Home‎ > ‎

Notes on data structure

Notes on data structure....

Most of the analyses presented in this guide assume that these data structures described below are present. Throughout this guide, the words "objects", "sites", and "samples" often refer to entities indexed by the rows of a data table while the words "variable", "species", and "parameter" refer to entities indexed by columns.

Perhaps the most common form of ecological data set is the "sites x species" table (Figure 1, a). Here, rows represent a sampling site or other geospatial location and columns represent different species. Each cell contains either abundance (an integer greater than or equal to zero) or the presence/absence ("1" for present, "0" for absent) for a given species at a given site. The "sites x species" table is assumed to be dimensionally homogeneous, i.e. all variables should have the same units. This table can be accompanied by a  "sites x environmental variables") table (Figure 1, b). The rows of this table correspond to the sites in the "sites x species" table, while the columns represent different environmental parameters measured. The cells contain the value of a given parameter measured at a given site. The values in the "sites x environmental parameters" table do not always need to be dimensionally homogeneous, however, many methods require that they be standardised prior to analysis.
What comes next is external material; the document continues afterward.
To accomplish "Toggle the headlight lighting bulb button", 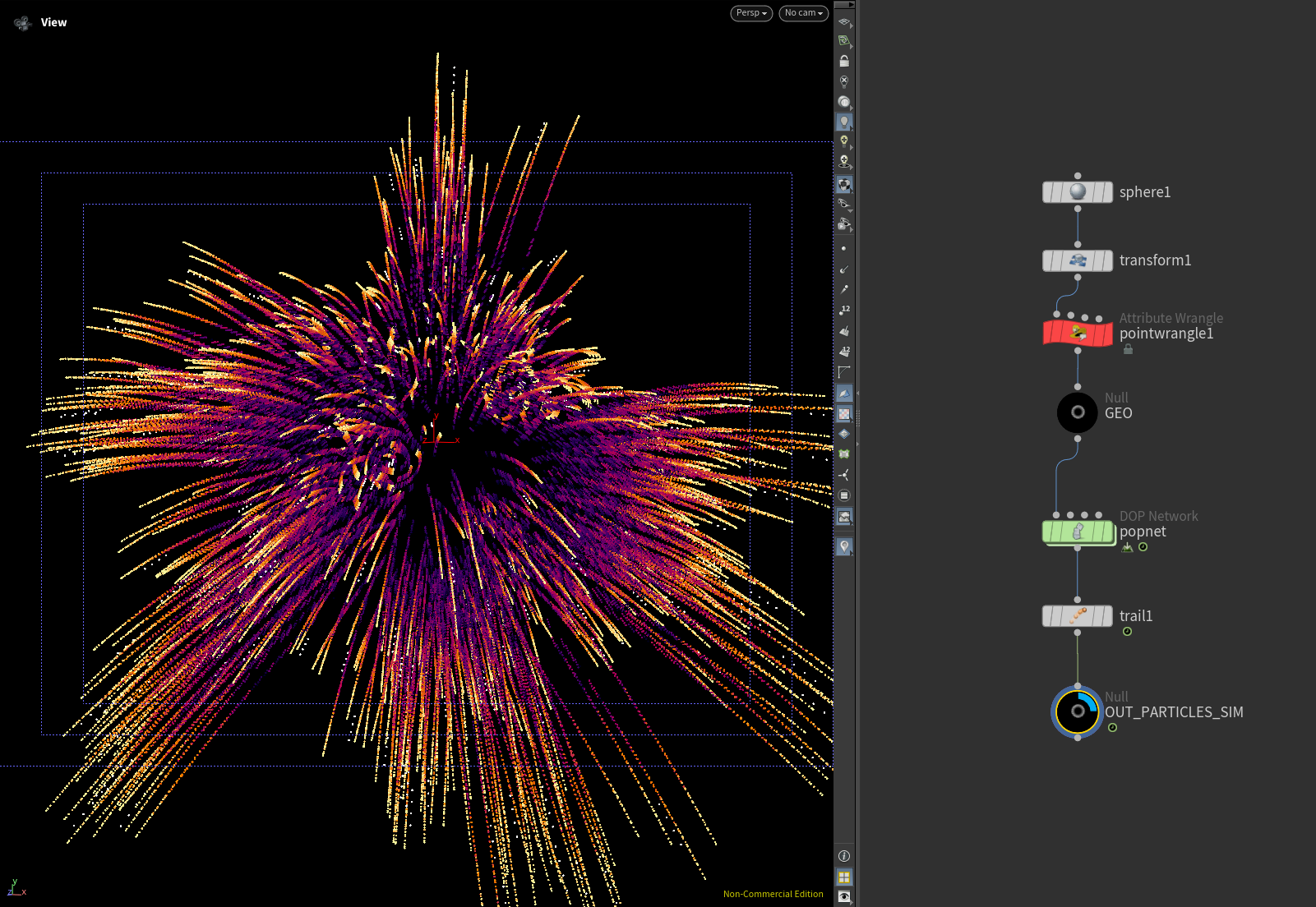I will pos(844,122).
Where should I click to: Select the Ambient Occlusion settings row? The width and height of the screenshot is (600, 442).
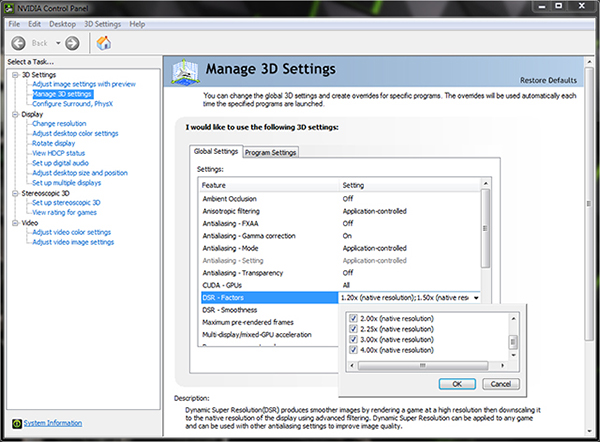tap(341, 199)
This data structure may be generalised to any "object" (row) and "variable" (column) combination (e.g. "sample x OTU"); however, you must be sure that the data meets the assumptions defined by the method you choose. Sample (object) independence and dimensional homogeneity are common requirements.

For an in-depth discussion of ecological data representation and its connection to ecological theory, see the opening chapters of Legendre and Legendre (1998).



Figure 1: Common data tables used in ecological analysis. a) A "sites x species abundance" table and b) a "sites x environmental parameter" table

  • Legendre P, Legendre L. Numerical Ecology. 2nd ed. Amsterdam: Elsevier, 1998. ISBN 978-0444892508.